EXERCISE PROMPT: Convert the items from the line holding "The width and height of the screenshot is (521, 293)." through the end, inclusive, into a two-column CSV with the headers text and answer, one row per item. Put each item's text and its answer in their own quoted fields, replace line breaks with spaces, and leave the pictures out.

#### DATA LINES

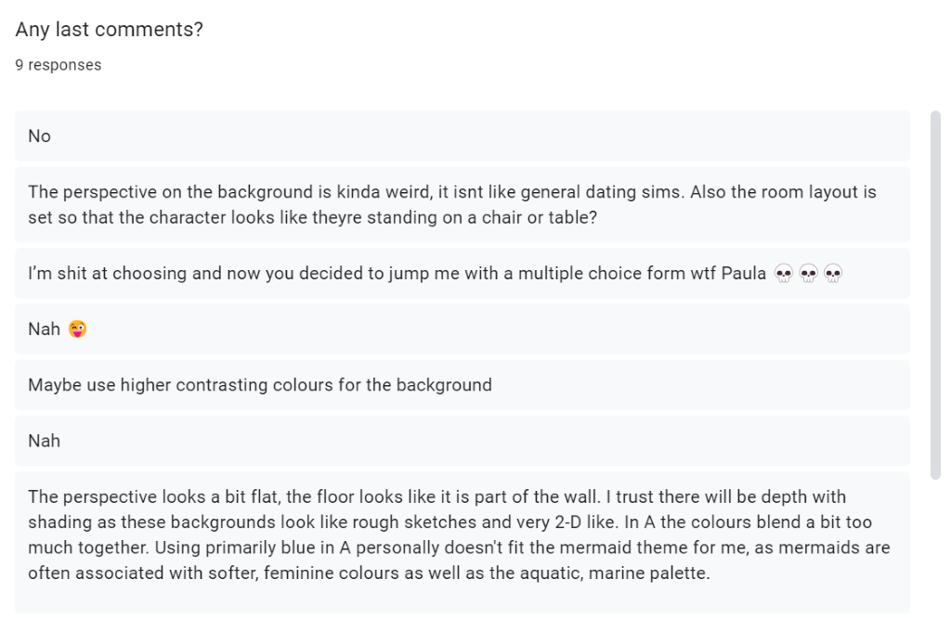Viewport: 951px width, 618px height.
Task: Click the first skull emoji
Action: coord(784,274)
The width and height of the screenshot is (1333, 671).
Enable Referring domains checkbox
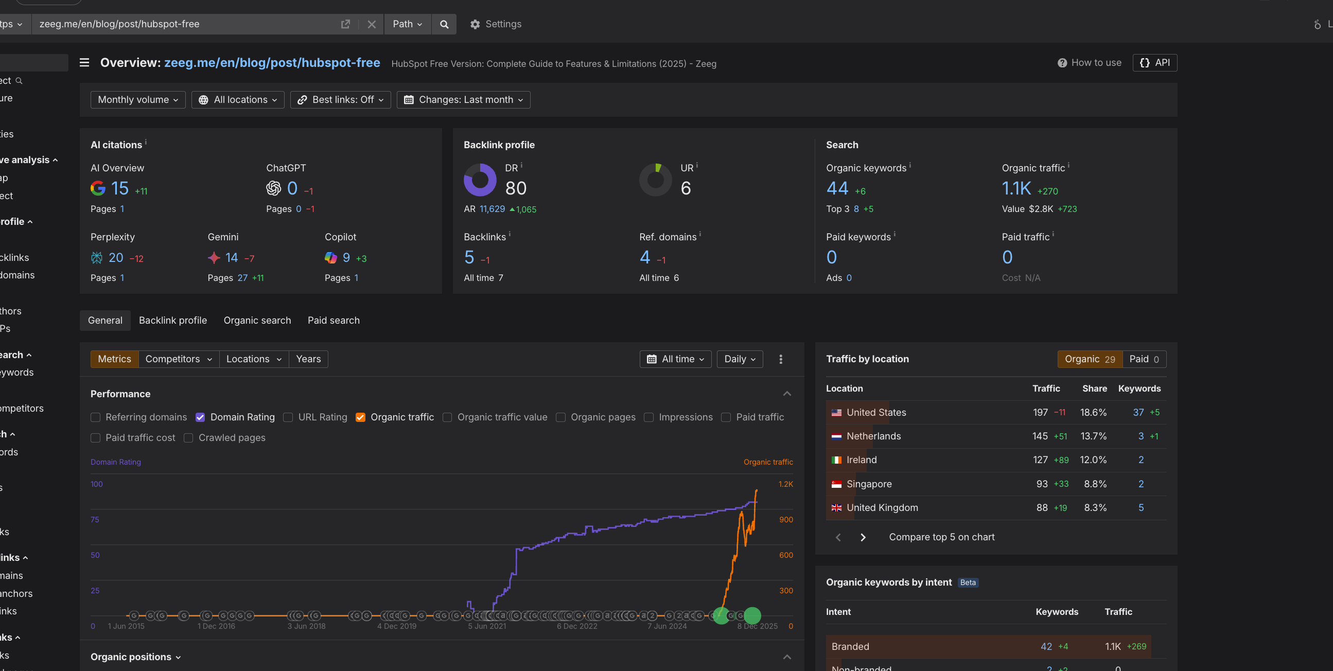(x=95, y=417)
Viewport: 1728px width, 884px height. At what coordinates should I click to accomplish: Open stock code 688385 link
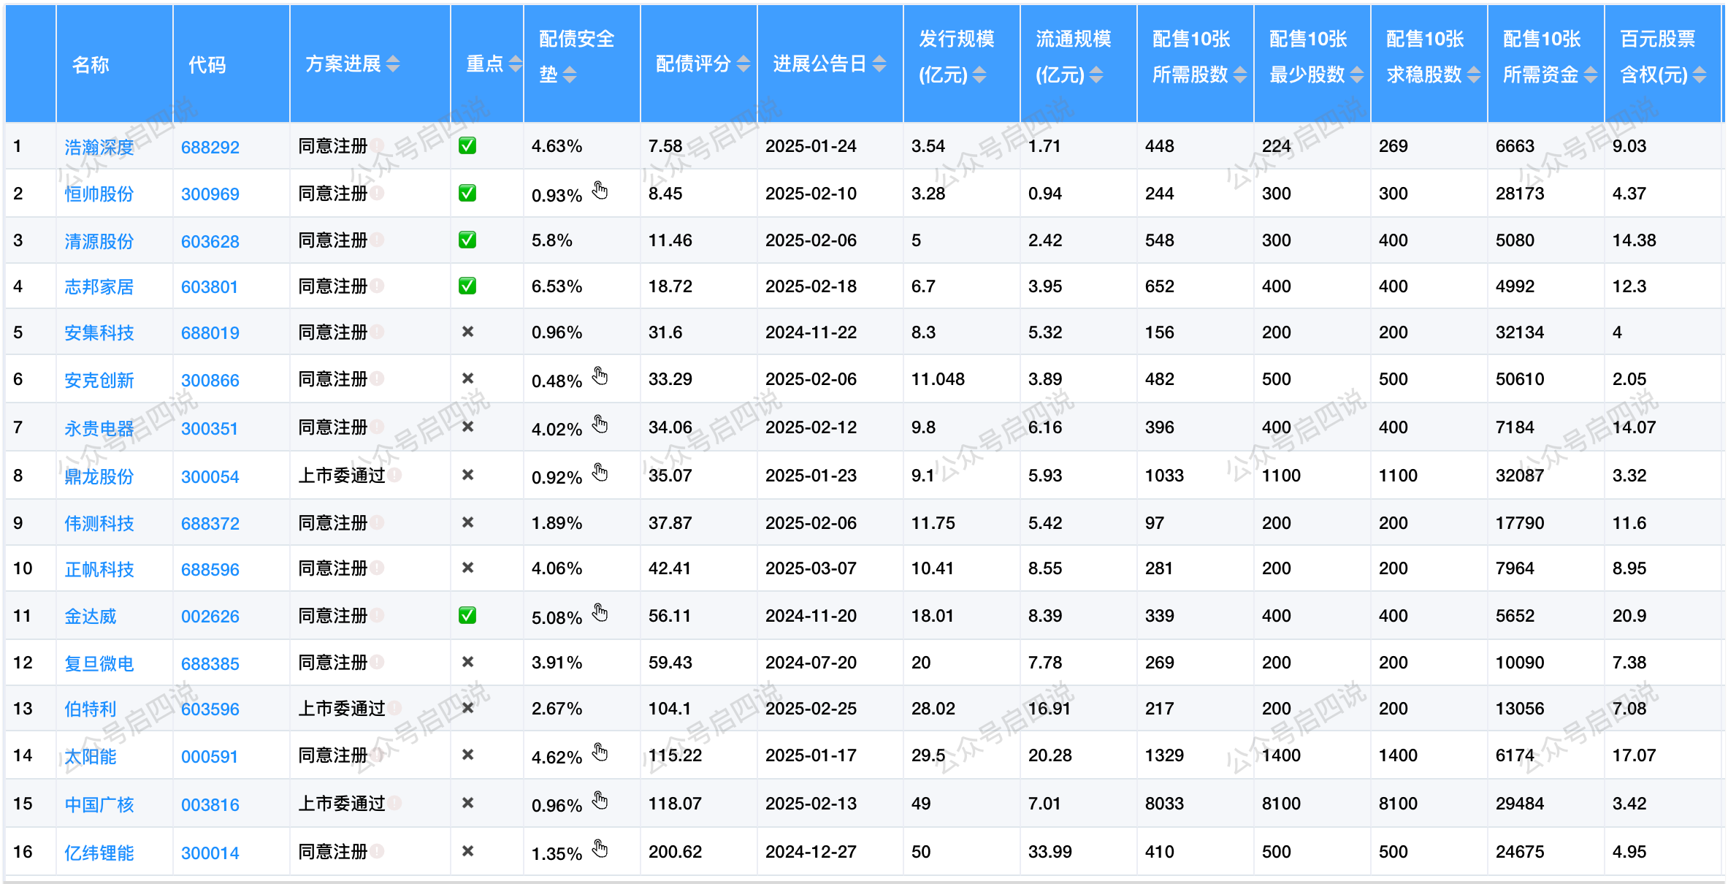click(x=210, y=663)
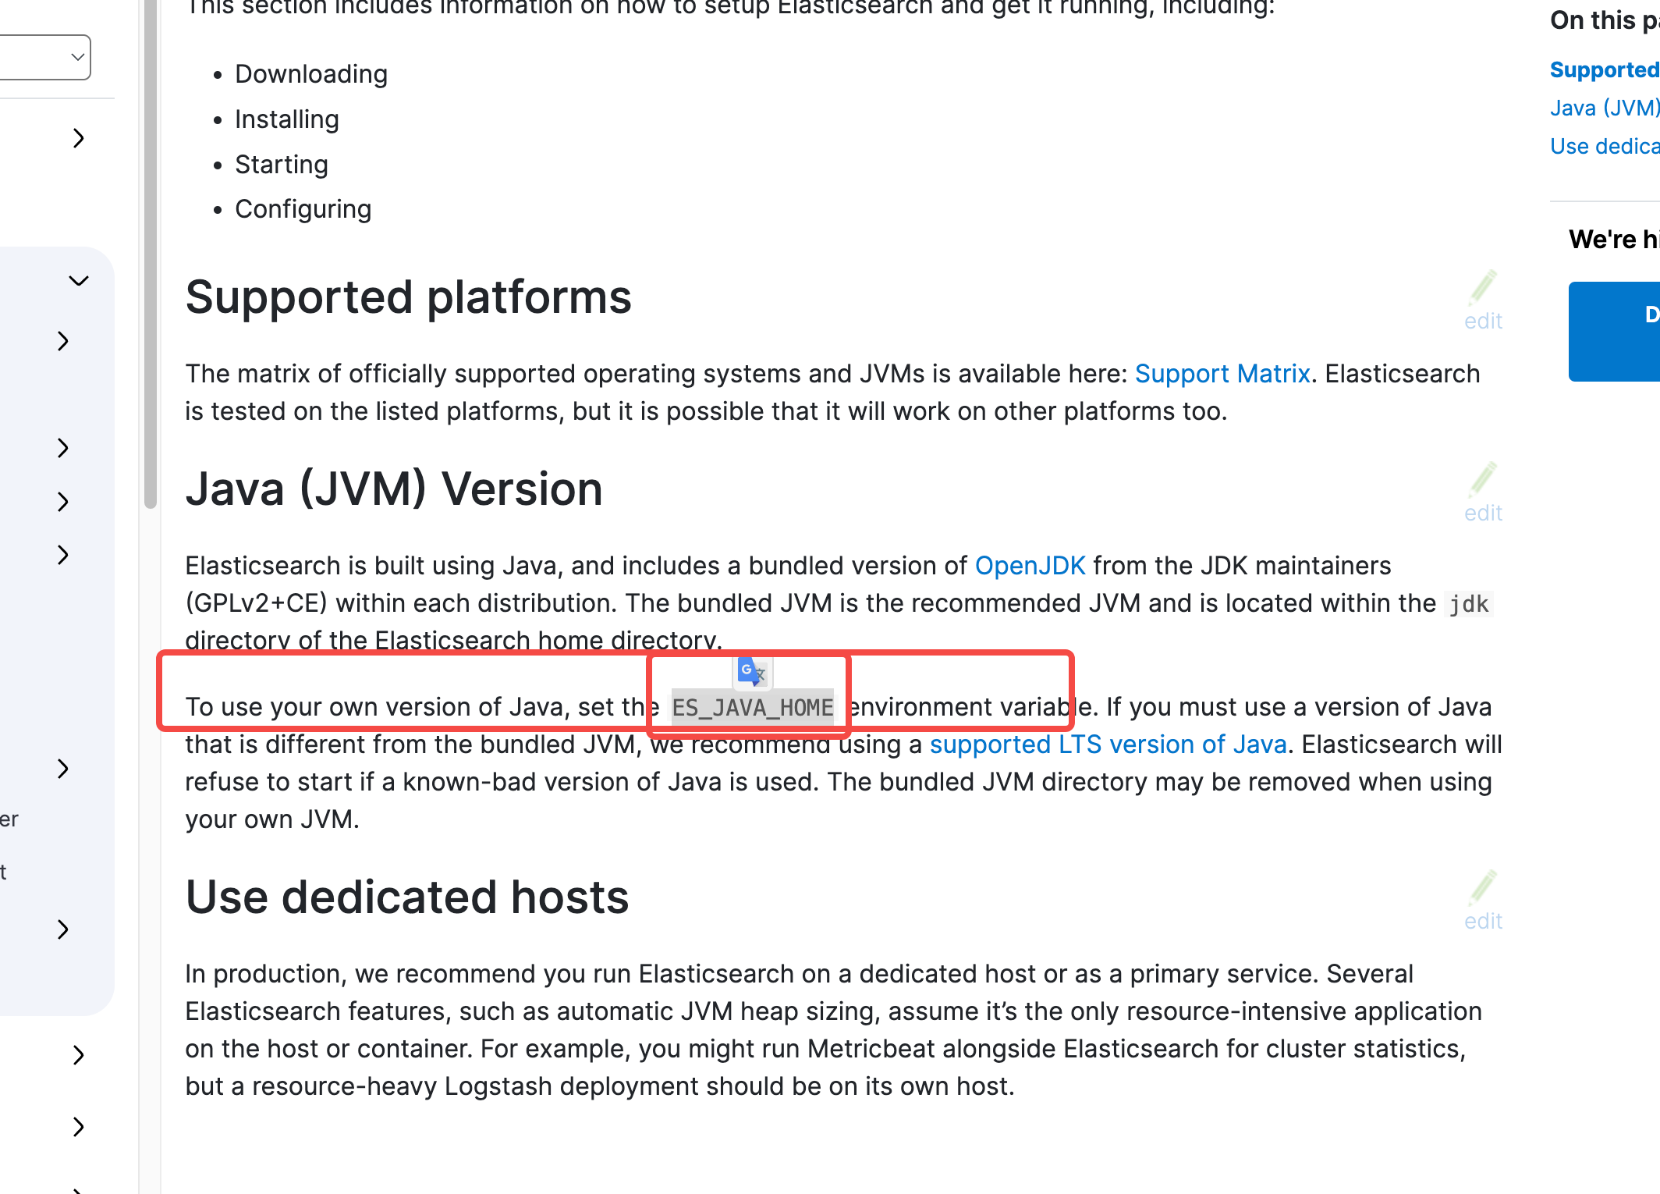Screen dimensions: 1660x1194
Task: Click the edit label below Use dedicated hosts pencil
Action: click(x=1483, y=921)

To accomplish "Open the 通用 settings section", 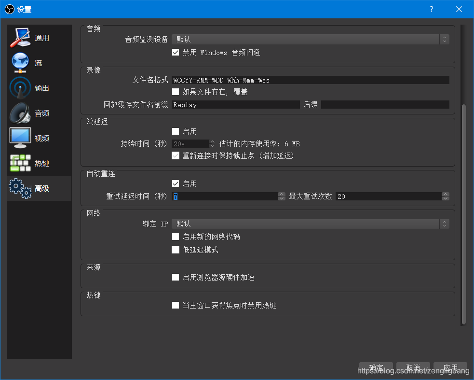I will click(x=39, y=37).
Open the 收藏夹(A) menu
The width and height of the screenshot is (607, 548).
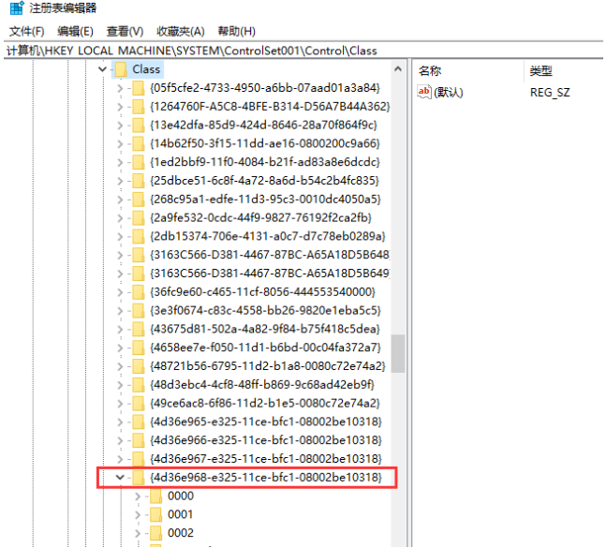pos(180,32)
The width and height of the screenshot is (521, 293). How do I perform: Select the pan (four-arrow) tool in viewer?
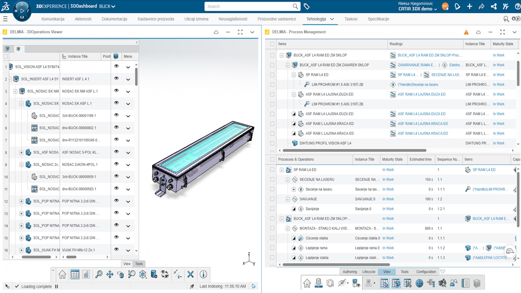coord(110,275)
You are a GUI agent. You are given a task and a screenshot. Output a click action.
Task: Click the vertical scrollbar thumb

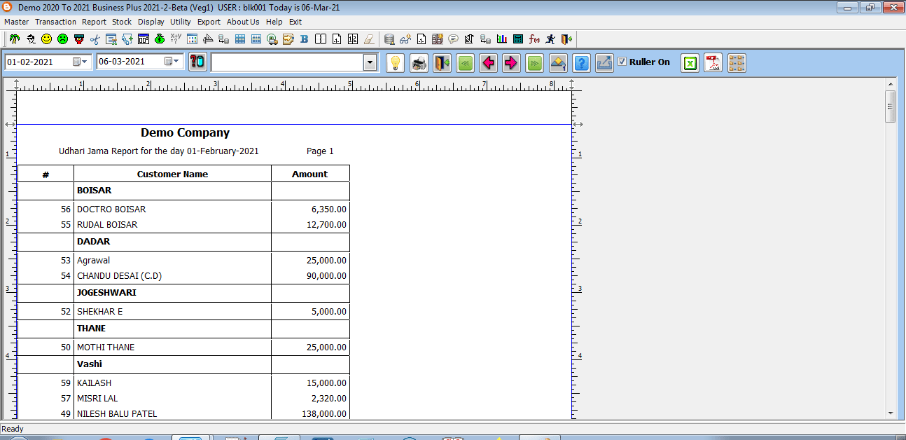click(891, 106)
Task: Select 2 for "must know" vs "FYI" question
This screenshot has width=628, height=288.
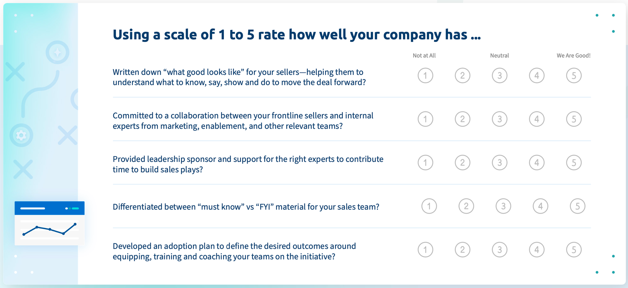Action: point(466,206)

########

ANSWER:
text,answer
"The width and height of the screenshot is (521, 293). How do I perform: Select the pan (four-arrow) tool in viewer?","coord(110,275)"
"You are a GUI agent. You are given a task and a screenshot. Output a click action. Task: Click the vertical scrollbar thumb","click(891, 106)"
"Task: Select 2 for ""must know"" vs ""FYI"" question This screenshot has width=628, height=288.","Action: point(466,206)"